(Stored data)
[Start of section]

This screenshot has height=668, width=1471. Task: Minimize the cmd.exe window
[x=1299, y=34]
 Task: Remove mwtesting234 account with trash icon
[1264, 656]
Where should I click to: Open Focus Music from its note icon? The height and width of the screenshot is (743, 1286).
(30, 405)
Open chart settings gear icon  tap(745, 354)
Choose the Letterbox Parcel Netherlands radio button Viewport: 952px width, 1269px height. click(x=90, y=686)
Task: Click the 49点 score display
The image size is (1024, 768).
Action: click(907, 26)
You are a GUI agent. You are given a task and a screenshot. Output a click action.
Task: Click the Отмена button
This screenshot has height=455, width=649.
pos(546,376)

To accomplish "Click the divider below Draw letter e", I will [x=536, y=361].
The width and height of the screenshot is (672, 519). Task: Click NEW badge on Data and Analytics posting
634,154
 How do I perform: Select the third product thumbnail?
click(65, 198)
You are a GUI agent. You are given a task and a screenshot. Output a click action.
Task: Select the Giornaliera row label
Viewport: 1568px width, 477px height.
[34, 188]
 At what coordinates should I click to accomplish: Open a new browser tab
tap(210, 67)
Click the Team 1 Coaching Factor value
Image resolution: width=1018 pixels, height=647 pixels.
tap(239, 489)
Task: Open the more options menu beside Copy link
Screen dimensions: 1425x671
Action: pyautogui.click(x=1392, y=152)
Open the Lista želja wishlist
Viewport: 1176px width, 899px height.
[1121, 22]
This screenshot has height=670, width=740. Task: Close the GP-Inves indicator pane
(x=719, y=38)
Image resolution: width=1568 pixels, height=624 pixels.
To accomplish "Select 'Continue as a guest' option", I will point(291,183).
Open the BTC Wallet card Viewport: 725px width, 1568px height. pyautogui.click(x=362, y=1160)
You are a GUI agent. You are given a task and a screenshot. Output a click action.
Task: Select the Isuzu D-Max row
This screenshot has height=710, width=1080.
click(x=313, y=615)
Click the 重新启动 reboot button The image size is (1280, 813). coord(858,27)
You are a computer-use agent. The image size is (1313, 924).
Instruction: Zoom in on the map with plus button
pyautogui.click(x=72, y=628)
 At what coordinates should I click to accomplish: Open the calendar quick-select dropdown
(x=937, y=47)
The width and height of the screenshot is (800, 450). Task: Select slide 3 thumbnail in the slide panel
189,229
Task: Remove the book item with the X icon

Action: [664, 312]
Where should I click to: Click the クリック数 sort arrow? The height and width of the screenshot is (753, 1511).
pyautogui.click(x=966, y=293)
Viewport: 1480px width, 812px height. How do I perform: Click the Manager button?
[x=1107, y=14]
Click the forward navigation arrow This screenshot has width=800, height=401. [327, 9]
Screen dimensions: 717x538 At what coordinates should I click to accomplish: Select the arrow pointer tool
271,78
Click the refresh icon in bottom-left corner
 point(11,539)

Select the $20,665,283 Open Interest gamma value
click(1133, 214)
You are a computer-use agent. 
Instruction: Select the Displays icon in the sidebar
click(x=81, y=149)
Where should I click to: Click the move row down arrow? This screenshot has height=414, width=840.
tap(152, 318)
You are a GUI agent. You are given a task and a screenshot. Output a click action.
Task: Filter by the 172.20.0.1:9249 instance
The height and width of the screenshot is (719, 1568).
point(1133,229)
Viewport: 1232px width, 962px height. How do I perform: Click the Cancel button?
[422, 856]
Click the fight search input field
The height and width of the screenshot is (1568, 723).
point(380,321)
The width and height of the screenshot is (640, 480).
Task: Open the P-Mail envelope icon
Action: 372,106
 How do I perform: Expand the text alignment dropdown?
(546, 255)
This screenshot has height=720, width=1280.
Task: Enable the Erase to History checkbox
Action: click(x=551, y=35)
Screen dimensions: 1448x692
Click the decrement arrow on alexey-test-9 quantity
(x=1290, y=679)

[End of section]

HOW TO COMPLETE THIS TASK: Using the records above, set down exactly the lines from the one with "The width and height of the screenshot is (672, 519)." through the one with "Open the Lista želja wishlist", inclusive, and nothing more.

ANSWER BOX:
The width and height of the screenshot is (672, 519). Task: Click NEW badge on Data and Analytics posting
634,154
 How do I perform: Select the third product thumbnail?
click(65, 198)
You are a GUI agent. You are given a task and a screenshot. Output a click action.
Task: Select the Giornaliera row label
Viewport: 1568px width, 477px height.
[34, 188]
 At what coordinates should I click to accomplish: Open a new browser tab
tap(210, 67)
Click the Team 1 Coaching Factor value
Image resolution: width=1018 pixels, height=647 pixels.
tap(239, 489)
Task: Open the more options menu beside Copy link
Screen dimensions: 1425x671
Action: pyautogui.click(x=1392, y=152)
Open the Lista želja wishlist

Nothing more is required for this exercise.